Should Rule Britannia be ditched from the Last Night of the Proms? Yes. Here’s why.

   

It’s not a bad way of getting a discussion on Radio 4’s Today programme I suppose.

Get the conductor of an event (Dalia Stasevska) to say something provocative about the content of a much-loved institution; make sure it taps into the public conversation; invite on a couple of contributors with opposing views; be sure to make one of them an out-dated representative of the industry.

‘Debate’

Result? A bit of PR for the approaching fortnight of live Proms concerts. Job done. Little wonder Martha Kearney trumpeted (boom, etc) the introduction to the ‘debate’ with “There’s always a row about the BBC Proms” to which Norman Lebrecht responded, “Well it’s the only way the Proms can get the attention it needs.” Such nonsense.

I digress. The focus of the ‘debate’ was the issue over whether or not the Last Night of the Proms should ditch Rule Britannia, the words of which celebrate slavery.

Norman disagrees of course, saying that the words are ‘innocuous’ and the song unifies people. Wasfi Kani from Grange Opera suggests replacing the song with Jerusalem and the Beatles classic ‘All You Need Is Love’.

According to Norman who can’t help but have the final word, Jerusalem will cause people to fall asleep. He’s obviously overlooked the fact that Jerusalem has featured in the Last Night for decades already.

It’s probably not seriously being considered anyway

What’s important here is that – as far as I can decipher from the statements in the broadcast and what I’ve seen online – this isn’t an official decision being made, soon to be made, or made already by the BBC Proms team.

The prepared statement read out by Kearney during the feature was from the Head of BBC Music (commissioning – does Kearney mean Jan Younghusband?) dodging the question with a response that the BBC is currently trying to figure out what musicians they’re able to have for the audience-free live broadcast anyway. Meaning, that the decision maybe down to the musicians allowed on stage due to COVID regulations rather than an editorial decision.

In other words, no one is seriously thinking editorially about whether or not to include or not include the song, and nobody wants to comment on that either. It’s bluster – sort of dog-whistle journalism – inviting those with a view to join the debate. Hence the Express – that bastion of journalism – wading in with a headline and an online poll.

Rule Britannia should be ditched though

Our willingness to cling on to an outdated and unrepresentative piece of music in order to celebrate an anachronistic view of identity is embarrassing. That we would be debating it in light of George Floyd’s murder and the protests which resulted seems blinkered, bloated, and self-satisfied.

It is right that attention is drawn to the way that something like Rule Britannia is dissonant with present-day discourse. And now that it has been there is, regardless of any campaign mounted by a newspaper, only one course of action which is to bin the song entirely. To keep it in would only provoke even more ire.

Time to change the Last Night of the Proms completely

But there’s another perspective to bear in mind here. The endless sniping that is made about the BBC Proms by those who have never attended, watched or listened to them, is based on a perception formed by the most visible concert in the entire season, the Last Night. Those who dismiss classical music do so because they assume that all classical music experiences are like that seen on TV during the Last Night.

The Last Night isn’t representative of the Proms season. Arguably it does more damage projecting an incongruant image of the classical music industry by continuing in the format that it is.

The Proms season, this year more than any other, is a shop window for the industry. It is the starting point for orchestras, ensembles and artists appearances activities scheduled for the forthcoming season (though this year those seasons are understandably going to look very different from previous years).

It is therefore time for the Last Night to be treated less like a concert made for television, and regarded more like a concert at which television cameras are present. Create a concert programme that is more aligned to the Proms season as a whole.

When we achieve that kind of transformation then some of the assumptions held about the classical music world in the UK can be overcome for good.

* * * * * * * * *

WHAT IS NEEDED: Write out the stretch of the piece on Rule Britannia and the Proms from "The prepared statement" through "an editorial decision.", word for word. The material that follows comes from a separate source and has no connection to the piece on Rule Britannia and the Proms.

SUPPLIED DATA:
* * * * * * * * *

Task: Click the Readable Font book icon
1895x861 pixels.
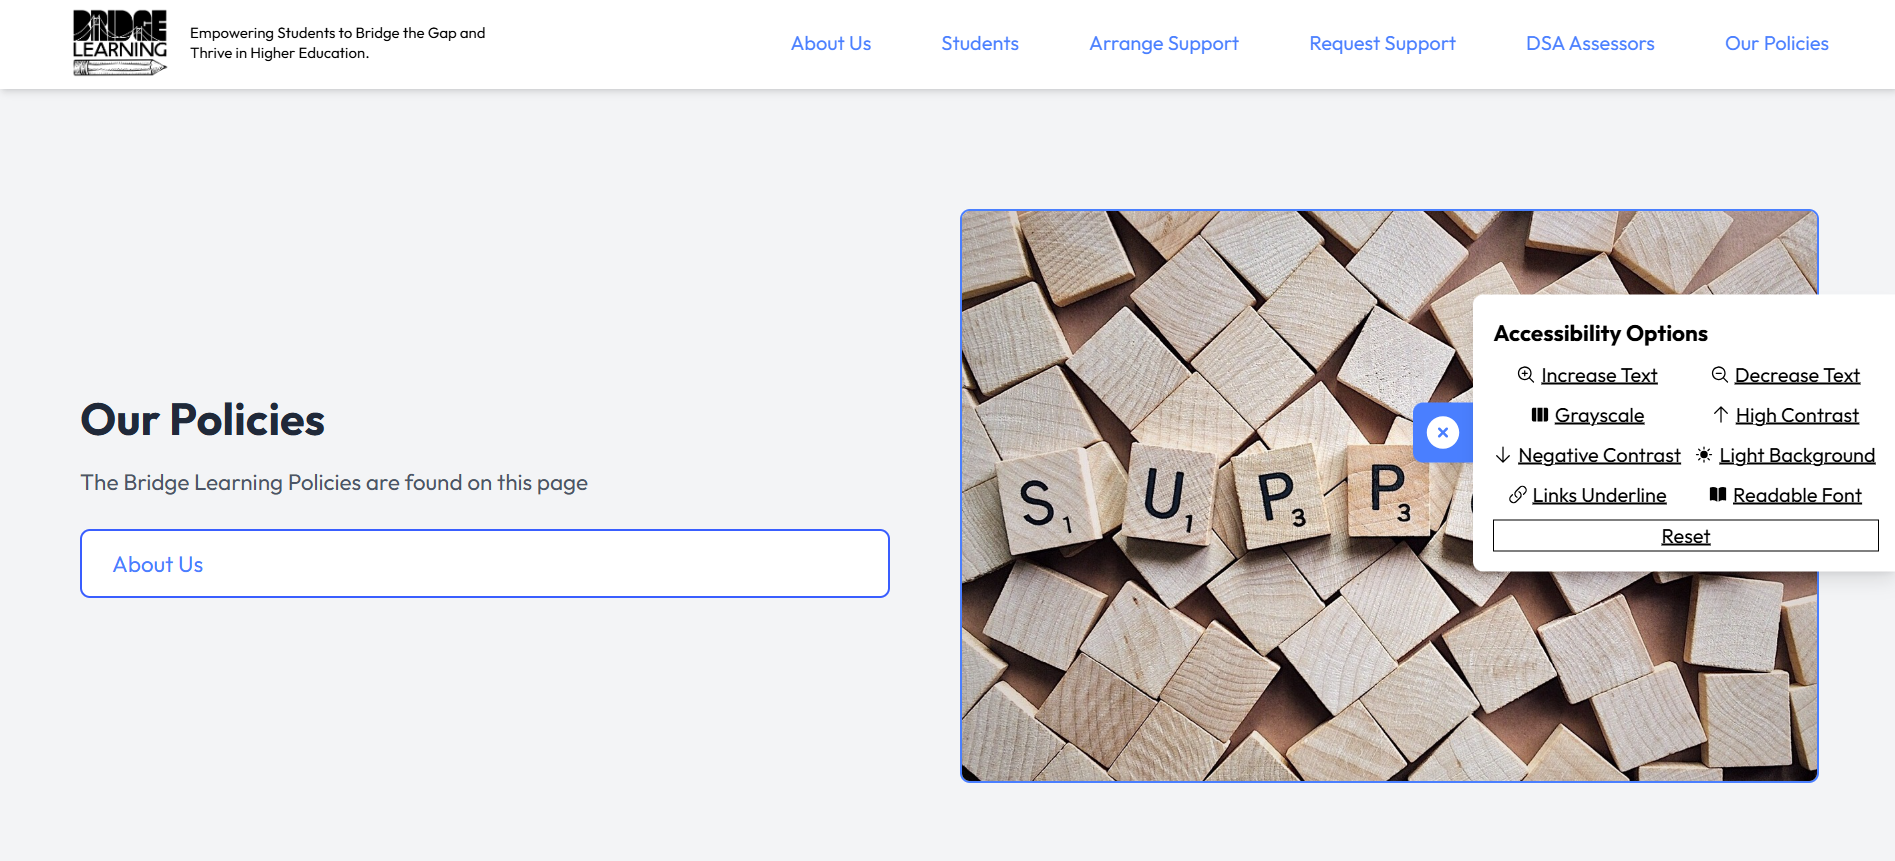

* * * * * * * * *

SOLUTION:
The prepared statement read out by Kearney during the feature was from the Head of BBC Music (commissioning – does Kearney mean Jan Younghusband?) dodging the question with a response that the BBC is currently trying to figure out what musicians they’re able to have for the audience-free live broadcast anyway. Meaning, that the decision maybe down to the musicians allowed on stage due to COVID regulations rather than an editorial decision.